MATERIAL SHOWN -
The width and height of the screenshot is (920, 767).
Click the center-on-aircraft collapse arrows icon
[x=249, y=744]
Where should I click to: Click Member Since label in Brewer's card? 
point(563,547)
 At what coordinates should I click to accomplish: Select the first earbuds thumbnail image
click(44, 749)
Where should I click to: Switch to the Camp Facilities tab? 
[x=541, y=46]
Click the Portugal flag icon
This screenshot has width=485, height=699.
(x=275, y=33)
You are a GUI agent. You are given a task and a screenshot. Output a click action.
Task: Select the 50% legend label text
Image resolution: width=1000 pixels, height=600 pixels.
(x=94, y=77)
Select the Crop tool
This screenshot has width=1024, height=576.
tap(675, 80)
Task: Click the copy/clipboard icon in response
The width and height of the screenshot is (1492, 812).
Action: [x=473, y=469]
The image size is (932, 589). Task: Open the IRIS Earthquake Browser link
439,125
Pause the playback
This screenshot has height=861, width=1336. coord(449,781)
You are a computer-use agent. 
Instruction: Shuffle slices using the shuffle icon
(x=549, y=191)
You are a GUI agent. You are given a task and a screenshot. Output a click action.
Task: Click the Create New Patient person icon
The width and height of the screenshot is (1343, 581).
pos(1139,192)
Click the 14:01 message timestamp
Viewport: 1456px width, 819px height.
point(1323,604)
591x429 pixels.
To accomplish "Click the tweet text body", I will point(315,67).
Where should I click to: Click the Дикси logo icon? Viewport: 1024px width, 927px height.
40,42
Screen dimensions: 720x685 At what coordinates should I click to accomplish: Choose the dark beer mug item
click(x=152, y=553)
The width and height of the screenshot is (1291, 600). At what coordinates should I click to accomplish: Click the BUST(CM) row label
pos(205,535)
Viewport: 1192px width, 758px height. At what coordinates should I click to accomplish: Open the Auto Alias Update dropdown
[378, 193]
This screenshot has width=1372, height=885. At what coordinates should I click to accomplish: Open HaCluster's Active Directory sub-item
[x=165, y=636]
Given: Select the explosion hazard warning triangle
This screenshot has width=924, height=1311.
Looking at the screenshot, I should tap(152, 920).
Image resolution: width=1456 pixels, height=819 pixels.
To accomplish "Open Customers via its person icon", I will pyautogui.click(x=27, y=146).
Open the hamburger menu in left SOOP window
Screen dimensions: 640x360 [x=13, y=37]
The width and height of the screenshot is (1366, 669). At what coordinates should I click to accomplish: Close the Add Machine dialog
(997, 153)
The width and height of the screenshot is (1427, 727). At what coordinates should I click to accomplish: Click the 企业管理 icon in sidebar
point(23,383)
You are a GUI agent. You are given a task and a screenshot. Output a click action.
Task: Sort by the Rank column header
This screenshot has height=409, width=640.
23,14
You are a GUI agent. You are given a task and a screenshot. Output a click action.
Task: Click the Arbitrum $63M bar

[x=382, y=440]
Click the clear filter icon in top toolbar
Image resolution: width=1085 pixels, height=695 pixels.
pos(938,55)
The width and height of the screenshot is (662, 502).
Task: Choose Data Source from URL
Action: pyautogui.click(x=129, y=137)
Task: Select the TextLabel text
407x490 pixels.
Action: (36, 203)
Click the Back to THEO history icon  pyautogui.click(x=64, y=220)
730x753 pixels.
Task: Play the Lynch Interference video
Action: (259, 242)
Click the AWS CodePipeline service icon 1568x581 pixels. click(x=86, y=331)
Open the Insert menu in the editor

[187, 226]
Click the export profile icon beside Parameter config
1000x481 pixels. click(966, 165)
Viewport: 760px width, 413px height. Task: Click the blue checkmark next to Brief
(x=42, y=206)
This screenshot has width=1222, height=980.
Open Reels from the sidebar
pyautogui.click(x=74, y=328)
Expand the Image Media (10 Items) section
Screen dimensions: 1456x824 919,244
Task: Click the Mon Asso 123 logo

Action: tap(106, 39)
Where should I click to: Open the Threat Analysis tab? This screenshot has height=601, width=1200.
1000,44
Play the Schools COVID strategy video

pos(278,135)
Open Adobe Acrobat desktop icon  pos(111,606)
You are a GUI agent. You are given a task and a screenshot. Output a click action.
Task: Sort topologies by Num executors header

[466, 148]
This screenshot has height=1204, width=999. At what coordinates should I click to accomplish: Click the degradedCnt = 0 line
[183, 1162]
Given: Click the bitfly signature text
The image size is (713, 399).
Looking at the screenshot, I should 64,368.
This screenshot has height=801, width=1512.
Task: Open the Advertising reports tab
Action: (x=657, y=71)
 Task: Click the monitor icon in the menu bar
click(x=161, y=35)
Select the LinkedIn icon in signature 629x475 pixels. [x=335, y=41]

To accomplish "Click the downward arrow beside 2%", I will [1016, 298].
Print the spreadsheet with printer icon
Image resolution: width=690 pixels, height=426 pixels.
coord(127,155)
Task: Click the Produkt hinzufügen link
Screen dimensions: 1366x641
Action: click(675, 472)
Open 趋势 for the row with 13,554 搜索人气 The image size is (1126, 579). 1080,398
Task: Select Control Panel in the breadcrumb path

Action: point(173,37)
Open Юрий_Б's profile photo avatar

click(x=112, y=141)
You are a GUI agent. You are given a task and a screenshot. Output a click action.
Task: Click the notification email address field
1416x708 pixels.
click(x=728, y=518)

PROBLEM DETAILS -
Set down the complete listing once more, exactly as it stands above.

YOUR RESPONSE -
The width and height of the screenshot is (920, 767).
Click the center-on-aircraft collapse arrows icon
[x=249, y=744]
Where should I click to: Click Member Since label in Brewer's card? 
point(563,547)
 At what coordinates should I click to accomplish: Select the first earbuds thumbnail image
click(44, 749)
Where should I click to: Switch to the Camp Facilities tab? 
[x=541, y=46]
Click the Portugal flag icon
This screenshot has width=485, height=699.
(x=275, y=33)
You are a GUI agent. You are given a task and a screenshot. Output a click action.
Task: Select the 50% legend label text
Image resolution: width=1000 pixels, height=600 pixels.
(x=94, y=77)
Select the Crop tool
This screenshot has width=1024, height=576.
tap(675, 80)
Task: Click the copy/clipboard icon in response
The width and height of the screenshot is (1492, 812).
Action: [x=473, y=469]
The image size is (932, 589). Task: Open the IRIS Earthquake Browser link
439,125
Pause the playback
This screenshot has height=861, width=1336. coord(449,781)
You are a computer-use agent. 
Instruction: Shuffle slices using the shuffle icon
(x=549, y=191)
You are a GUI agent. You are given a task and a screenshot. Output a click action.
Task: Click the Create New Patient person icon
The width and height of the screenshot is (1343, 581).
pos(1139,192)
Click the 14:01 message timestamp
Viewport: 1456px width, 819px height.
point(1323,604)
591x429 pixels.
To accomplish "Click the tweet text body", I will point(315,67).
Where should I click to: Click the Дикси logo icon? Viewport: 1024px width, 927px height.
40,42
Screen dimensions: 720x685 At what coordinates should I click to accomplish: Choose the dark beer mug item
click(x=152, y=553)
The width and height of the screenshot is (1291, 600). At what coordinates should I click to accomplish: Click the BUST(CM) row label
pos(205,535)
Viewport: 1192px width, 758px height. At what coordinates should I click to accomplish: Open the Auto Alias Update dropdown
[378, 193]
This screenshot has width=1372, height=885. At what coordinates should I click to accomplish: Open HaCluster's Active Directory sub-item
[x=165, y=636]
Given: Select the explosion hazard warning triangle
This screenshot has width=924, height=1311.
Looking at the screenshot, I should tap(152, 920).
Image resolution: width=1456 pixels, height=819 pixels.
To accomplish "Open Customers via its person icon", I will pyautogui.click(x=27, y=146).
Open the hamburger menu in left SOOP window
Screen dimensions: 640x360 [x=13, y=37]
The width and height of the screenshot is (1366, 669). At what coordinates should I click to accomplish: Close the Add Machine dialog
(997, 153)
The width and height of the screenshot is (1427, 727). At what coordinates should I click to accomplish: Click the 企业管理 icon in sidebar
point(23,383)
You are a GUI agent. You are given a task and a screenshot. Output a click action.
Task: Sort by the Rank column header
This screenshot has height=409, width=640.
23,14
You are a GUI agent. You are given a task and a screenshot. Output a click action.
Task: Click the Arbitrum $63M bar

[x=382, y=440]
Click the clear filter icon in top toolbar
Image resolution: width=1085 pixels, height=695 pixels.
pos(938,55)
The width and height of the screenshot is (662, 502).
Task: Choose Data Source from URL
Action: pyautogui.click(x=129, y=137)
Task: Select the TextLabel text
407x490 pixels.
Action: (36, 203)
Click the Back to THEO history icon  pyautogui.click(x=64, y=220)
730x753 pixels.
Task: Play the Lynch Interference video
Action: (259, 242)
Click the AWS CodePipeline service icon 1568x581 pixels. click(x=86, y=331)
Open the Insert menu in the editor

[187, 226]
Click the export profile icon beside Parameter config
1000x481 pixels. click(966, 165)
Viewport: 760px width, 413px height. Task: Click the blue checkmark next to Brief
(x=42, y=206)
This screenshot has width=1222, height=980.
Open Reels from the sidebar
pyautogui.click(x=74, y=328)
Expand the Image Media (10 Items) section
Screen dimensions: 1456x824 919,244
Task: Click the Mon Asso 123 logo

Action: tap(106, 39)
Where should I click to: Open the Threat Analysis tab? This screenshot has height=601, width=1200.
1000,44
Play the Schools COVID strategy video

pos(278,135)
Open Adobe Acrobat desktop icon  pos(111,606)
You are a GUI agent. You are given a task and a screenshot. Output a click action.
Task: Sort topologies by Num executors header

[466, 148]
This screenshot has height=1204, width=999. At what coordinates should I click to accomplish: Click the degradedCnt = 0 line
[183, 1162]
Given: Click the bitfly signature text
The image size is (713, 399).
Looking at the screenshot, I should 64,368.
This screenshot has height=801, width=1512.
Task: Open the Advertising reports tab
Action: (x=657, y=71)
 Task: Click the monitor icon in the menu bar
click(x=161, y=35)
Select the LinkedIn icon in signature 629x475 pixels. [x=335, y=41]

To accomplish "Click the downward arrow beside 2%", I will [1016, 298].
Print the spreadsheet with printer icon
Image resolution: width=690 pixels, height=426 pixels.
coord(127,155)
Task: Click the Produkt hinzufügen link
Screen dimensions: 1366x641
Action: click(675, 472)
Open 趋势 for the row with 13,554 搜索人气 The image size is (1126, 579). 1080,398
Task: Select Control Panel in the breadcrumb path

Action: point(173,37)
Open Юрий_Б's profile photo avatar

click(x=112, y=141)
You are a GUI agent. You are given a task and a screenshot. Output a click action.
Task: Click the notification email address field
1416x708 pixels.
click(x=728, y=518)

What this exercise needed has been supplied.